- [Exercise goal] Below are the entries to work from; restate word for word the portion that opens with the line containing "[Zur Startseite gehen] (85, 20)" and closes with the line containing "ayuda@papira.com.mx (124, 1797)", keeping both.

[Saved data entries]
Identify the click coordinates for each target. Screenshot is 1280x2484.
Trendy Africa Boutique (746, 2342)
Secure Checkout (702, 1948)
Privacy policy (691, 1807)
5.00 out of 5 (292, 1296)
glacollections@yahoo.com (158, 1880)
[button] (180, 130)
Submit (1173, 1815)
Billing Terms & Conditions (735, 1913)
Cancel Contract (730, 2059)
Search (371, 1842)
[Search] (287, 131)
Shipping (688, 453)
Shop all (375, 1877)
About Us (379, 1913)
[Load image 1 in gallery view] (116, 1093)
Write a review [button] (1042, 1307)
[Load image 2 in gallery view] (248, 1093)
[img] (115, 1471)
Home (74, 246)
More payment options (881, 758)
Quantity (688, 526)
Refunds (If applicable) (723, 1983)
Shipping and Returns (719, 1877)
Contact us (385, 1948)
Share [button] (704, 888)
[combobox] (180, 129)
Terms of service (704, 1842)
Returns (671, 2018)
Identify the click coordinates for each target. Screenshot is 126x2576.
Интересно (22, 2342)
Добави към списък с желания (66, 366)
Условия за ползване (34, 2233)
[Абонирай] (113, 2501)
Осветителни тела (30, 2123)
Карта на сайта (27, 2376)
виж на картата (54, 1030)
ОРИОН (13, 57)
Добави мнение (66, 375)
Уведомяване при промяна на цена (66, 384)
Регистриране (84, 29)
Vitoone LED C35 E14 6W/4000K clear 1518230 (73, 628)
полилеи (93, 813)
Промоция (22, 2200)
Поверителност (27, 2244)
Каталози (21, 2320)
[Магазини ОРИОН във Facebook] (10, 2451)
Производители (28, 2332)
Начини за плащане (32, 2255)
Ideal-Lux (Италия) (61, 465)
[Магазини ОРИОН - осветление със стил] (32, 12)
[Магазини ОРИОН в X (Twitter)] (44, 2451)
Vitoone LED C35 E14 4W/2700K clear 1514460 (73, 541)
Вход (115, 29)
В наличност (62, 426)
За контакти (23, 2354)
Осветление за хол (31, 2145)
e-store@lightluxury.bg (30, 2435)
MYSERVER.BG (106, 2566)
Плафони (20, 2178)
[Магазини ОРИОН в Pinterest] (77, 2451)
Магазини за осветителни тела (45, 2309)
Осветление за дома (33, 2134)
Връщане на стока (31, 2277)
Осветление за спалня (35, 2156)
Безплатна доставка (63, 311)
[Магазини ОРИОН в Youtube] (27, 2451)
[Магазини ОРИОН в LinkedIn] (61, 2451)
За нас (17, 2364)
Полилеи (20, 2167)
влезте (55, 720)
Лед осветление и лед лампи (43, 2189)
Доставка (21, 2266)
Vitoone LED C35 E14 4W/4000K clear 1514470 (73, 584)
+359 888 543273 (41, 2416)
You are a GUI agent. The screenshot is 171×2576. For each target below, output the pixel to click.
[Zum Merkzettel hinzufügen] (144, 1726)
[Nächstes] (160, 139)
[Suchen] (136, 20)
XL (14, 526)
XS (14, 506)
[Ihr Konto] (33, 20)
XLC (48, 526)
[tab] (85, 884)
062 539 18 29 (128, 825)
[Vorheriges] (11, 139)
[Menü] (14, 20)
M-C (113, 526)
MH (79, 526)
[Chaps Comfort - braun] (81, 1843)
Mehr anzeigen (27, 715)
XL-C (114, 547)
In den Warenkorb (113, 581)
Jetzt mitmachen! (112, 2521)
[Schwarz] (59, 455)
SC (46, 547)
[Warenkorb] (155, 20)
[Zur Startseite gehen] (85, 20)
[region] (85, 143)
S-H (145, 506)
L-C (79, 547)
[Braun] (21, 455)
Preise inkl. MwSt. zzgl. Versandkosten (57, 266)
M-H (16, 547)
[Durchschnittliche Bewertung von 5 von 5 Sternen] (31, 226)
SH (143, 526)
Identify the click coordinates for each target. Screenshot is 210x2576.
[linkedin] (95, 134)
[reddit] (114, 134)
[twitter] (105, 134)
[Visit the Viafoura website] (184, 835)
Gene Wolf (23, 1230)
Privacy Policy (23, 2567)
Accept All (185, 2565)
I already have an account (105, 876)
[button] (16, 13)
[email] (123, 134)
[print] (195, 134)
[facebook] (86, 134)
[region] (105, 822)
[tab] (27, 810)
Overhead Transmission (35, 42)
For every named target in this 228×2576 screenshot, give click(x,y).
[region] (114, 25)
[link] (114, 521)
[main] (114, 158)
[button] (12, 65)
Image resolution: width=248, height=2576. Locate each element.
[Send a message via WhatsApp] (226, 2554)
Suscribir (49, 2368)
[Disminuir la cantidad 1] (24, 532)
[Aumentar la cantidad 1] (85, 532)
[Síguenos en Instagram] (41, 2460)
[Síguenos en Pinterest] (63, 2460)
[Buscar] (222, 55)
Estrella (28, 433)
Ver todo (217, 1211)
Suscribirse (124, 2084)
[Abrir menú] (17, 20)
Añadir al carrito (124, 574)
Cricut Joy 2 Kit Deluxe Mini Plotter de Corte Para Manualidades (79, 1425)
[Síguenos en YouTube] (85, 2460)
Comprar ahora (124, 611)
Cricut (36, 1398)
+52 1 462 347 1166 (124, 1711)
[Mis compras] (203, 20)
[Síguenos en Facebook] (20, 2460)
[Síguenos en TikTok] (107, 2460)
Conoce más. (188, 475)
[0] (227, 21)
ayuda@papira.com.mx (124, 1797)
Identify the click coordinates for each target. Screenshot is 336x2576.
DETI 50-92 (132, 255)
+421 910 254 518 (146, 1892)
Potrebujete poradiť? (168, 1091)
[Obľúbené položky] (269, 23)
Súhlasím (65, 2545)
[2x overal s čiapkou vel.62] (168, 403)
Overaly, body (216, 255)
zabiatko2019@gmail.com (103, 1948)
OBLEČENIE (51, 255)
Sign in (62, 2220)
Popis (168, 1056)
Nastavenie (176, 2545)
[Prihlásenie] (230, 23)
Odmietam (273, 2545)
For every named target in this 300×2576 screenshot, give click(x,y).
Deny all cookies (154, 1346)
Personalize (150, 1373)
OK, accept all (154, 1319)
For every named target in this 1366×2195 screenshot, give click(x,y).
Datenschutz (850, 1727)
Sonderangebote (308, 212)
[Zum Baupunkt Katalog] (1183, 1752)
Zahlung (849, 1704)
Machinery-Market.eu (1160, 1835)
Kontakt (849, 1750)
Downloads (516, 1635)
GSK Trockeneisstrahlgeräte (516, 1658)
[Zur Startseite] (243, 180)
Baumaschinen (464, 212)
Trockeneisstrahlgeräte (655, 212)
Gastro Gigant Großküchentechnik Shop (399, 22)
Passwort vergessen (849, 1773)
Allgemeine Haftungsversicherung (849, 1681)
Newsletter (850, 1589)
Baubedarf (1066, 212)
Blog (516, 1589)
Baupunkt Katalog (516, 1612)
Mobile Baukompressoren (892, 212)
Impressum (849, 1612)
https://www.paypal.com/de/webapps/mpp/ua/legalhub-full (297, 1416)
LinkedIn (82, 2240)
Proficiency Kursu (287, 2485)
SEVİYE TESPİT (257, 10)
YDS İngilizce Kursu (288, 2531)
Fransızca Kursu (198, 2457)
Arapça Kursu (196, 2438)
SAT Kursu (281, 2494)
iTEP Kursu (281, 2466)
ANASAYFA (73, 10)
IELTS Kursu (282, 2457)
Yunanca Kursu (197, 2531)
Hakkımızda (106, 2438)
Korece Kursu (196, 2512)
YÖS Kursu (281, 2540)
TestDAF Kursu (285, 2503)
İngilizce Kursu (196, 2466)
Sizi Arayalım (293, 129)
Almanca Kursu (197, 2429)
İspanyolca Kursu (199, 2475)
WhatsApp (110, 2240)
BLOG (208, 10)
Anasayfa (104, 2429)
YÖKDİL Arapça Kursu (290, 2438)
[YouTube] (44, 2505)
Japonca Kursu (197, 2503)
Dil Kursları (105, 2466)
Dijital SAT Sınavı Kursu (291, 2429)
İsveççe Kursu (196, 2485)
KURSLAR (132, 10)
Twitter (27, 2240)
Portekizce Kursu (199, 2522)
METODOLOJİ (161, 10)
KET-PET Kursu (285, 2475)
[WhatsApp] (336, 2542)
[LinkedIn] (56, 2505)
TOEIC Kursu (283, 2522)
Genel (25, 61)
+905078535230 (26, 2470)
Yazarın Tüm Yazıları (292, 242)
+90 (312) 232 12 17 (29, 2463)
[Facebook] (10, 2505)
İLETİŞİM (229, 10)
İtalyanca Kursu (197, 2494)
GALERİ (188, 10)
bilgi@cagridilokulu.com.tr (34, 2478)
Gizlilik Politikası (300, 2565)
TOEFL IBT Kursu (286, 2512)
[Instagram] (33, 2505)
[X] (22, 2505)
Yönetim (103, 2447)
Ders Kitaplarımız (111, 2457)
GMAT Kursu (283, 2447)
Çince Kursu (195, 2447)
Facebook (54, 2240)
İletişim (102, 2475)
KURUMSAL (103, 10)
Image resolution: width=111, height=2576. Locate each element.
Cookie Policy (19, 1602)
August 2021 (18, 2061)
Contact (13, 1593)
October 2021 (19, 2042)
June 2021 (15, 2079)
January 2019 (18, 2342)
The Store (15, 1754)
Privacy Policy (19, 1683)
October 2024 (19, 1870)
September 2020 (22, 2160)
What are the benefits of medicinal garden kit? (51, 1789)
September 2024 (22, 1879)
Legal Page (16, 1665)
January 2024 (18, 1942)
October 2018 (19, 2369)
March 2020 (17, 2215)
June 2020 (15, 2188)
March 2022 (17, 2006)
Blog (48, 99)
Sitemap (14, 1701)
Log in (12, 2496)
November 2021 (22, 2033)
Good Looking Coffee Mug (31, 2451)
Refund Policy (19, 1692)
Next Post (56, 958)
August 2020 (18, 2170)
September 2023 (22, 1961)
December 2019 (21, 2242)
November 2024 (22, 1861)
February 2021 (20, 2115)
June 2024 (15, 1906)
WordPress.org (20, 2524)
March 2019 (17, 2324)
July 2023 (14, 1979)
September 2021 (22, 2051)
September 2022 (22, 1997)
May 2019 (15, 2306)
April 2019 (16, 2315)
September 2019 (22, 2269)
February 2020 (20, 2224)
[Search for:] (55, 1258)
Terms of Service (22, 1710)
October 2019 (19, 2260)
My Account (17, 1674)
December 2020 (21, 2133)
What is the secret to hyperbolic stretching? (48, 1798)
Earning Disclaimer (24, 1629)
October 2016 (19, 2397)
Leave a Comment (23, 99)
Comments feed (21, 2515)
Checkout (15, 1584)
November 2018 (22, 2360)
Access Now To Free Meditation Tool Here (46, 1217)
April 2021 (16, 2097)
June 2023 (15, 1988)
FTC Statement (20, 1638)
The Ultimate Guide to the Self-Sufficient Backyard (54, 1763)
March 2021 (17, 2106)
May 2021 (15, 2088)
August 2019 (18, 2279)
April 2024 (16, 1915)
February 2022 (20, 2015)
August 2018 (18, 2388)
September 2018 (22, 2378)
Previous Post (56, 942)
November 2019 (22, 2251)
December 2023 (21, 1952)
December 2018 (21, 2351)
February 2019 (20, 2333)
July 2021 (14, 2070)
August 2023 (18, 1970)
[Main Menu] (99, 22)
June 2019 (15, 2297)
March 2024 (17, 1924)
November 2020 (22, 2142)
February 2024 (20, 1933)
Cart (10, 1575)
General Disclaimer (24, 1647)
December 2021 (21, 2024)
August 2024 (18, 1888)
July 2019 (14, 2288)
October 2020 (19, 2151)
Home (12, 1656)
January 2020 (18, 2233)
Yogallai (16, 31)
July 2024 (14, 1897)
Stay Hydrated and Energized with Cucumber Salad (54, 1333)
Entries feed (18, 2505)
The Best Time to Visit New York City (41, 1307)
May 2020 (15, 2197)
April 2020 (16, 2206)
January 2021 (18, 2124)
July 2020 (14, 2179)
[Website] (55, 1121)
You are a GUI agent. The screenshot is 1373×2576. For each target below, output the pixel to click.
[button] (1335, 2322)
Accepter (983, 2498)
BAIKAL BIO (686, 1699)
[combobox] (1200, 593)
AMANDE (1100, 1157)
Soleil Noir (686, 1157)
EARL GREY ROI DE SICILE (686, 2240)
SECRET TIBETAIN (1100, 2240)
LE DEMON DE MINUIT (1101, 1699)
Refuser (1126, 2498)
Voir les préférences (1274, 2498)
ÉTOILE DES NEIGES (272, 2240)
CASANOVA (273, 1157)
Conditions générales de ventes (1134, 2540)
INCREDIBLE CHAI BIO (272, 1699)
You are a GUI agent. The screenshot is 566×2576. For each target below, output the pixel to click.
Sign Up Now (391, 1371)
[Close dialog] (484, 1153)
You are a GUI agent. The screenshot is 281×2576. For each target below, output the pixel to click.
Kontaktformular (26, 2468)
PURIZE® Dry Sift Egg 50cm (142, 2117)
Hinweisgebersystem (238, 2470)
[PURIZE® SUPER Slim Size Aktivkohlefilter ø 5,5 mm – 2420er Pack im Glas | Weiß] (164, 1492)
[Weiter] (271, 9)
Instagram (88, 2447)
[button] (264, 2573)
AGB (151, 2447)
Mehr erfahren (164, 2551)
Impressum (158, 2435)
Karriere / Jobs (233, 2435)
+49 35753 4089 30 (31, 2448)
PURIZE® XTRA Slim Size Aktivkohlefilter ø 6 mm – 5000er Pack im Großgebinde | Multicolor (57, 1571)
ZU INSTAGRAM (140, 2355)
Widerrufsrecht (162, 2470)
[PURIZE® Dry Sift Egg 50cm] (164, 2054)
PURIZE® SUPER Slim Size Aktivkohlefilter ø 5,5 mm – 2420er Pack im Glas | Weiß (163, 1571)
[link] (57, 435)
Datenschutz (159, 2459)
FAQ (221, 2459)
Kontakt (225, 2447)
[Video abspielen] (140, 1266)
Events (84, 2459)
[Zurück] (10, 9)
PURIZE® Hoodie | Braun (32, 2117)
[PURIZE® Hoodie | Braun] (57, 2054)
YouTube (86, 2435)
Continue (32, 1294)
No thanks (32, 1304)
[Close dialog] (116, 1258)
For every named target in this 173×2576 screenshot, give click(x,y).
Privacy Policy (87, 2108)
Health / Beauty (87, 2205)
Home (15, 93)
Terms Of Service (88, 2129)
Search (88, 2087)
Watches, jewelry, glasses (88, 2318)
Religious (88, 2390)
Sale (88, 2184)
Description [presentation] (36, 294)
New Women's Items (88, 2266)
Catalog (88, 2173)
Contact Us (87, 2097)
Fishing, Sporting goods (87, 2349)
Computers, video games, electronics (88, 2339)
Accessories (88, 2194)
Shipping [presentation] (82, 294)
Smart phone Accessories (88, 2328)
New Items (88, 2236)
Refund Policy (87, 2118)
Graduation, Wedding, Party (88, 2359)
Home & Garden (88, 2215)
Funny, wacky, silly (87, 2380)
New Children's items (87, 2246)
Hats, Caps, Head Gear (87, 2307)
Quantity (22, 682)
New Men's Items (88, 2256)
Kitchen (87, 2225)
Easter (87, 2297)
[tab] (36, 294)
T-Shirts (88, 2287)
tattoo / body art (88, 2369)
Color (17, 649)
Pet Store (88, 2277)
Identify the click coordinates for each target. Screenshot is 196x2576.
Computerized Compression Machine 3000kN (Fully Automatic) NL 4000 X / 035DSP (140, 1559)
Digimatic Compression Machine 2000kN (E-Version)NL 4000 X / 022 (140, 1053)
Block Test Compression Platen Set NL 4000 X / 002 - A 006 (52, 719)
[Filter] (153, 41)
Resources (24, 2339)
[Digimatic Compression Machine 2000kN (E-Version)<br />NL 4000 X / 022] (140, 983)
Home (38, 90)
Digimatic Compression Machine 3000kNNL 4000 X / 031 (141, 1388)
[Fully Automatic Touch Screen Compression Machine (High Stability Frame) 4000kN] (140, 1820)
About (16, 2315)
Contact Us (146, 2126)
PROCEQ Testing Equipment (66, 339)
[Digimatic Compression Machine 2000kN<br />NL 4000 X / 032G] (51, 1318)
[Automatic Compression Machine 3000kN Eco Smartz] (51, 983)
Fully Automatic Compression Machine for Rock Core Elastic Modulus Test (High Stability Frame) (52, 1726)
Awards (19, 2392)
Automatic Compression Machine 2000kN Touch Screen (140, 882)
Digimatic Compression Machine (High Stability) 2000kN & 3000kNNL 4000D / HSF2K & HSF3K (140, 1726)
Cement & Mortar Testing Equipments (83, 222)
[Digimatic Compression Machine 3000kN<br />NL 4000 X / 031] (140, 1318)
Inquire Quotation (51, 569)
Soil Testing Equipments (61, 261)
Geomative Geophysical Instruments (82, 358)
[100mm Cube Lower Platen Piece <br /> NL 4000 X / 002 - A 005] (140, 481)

- [Written reply]
[Zur Startseite gehen] (85, 20)
[region] (85, 143)
S-H (145, 506)
L-C (79, 547)
[Braun] (21, 455)
Preise inkl. MwSt. zzgl. Versandkosten (57, 266)
M-H (16, 547)
[Durchschnittliche Bewertung von 5 von 5 Sternen] (31, 226)
SH (143, 526)
Identify the click coordinates for each target. Screenshot is 210x2576.
[linkedin] (95, 134)
[reddit] (114, 134)
[twitter] (105, 134)
[Visit the Viafoura website] (184, 835)
Gene Wolf (23, 1230)
Privacy Policy (23, 2567)
Accept All (185, 2565)
I already have an account (105, 876)
[button] (16, 13)
[email] (123, 134)
[print] (195, 134)
[facebook] (86, 134)
[region] (105, 822)
[tab] (27, 810)
Overhead Transmission (35, 42)
For every named target in this 228×2576 screenshot, give click(x,y).
[region] (114, 25)
[link] (114, 521)
[main] (114, 158)
[button] (12, 65)
Image resolution: width=248, height=2576. Locate each element.
[Send a message via WhatsApp] (226, 2554)
Suscribir (49, 2368)
[Disminuir la cantidad 1] (24, 532)
[Aumentar la cantidad 1] (85, 532)
[Síguenos en Instagram] (41, 2460)
[Síguenos en Pinterest] (63, 2460)
[Buscar] (222, 55)
Estrella (28, 433)
Ver todo (217, 1211)
Suscribirse (124, 2084)
[Abrir menú] (17, 20)
Añadir al carrito (124, 574)
Cricut Joy 2 Kit Deluxe Mini Plotter de Corte Para Manualidades (79, 1425)
[Síguenos en YouTube] (85, 2460)
Comprar ahora (124, 611)
Cricut (36, 1398)
+52 1 462 347 1166 (124, 1711)
[Mis compras] (203, 20)
[Síguenos en Facebook] (20, 2460)
[Síguenos en TikTok] (107, 2460)
Conoce más. (188, 475)
[0] (227, 21)
ayuda@papira.com.mx (124, 1797)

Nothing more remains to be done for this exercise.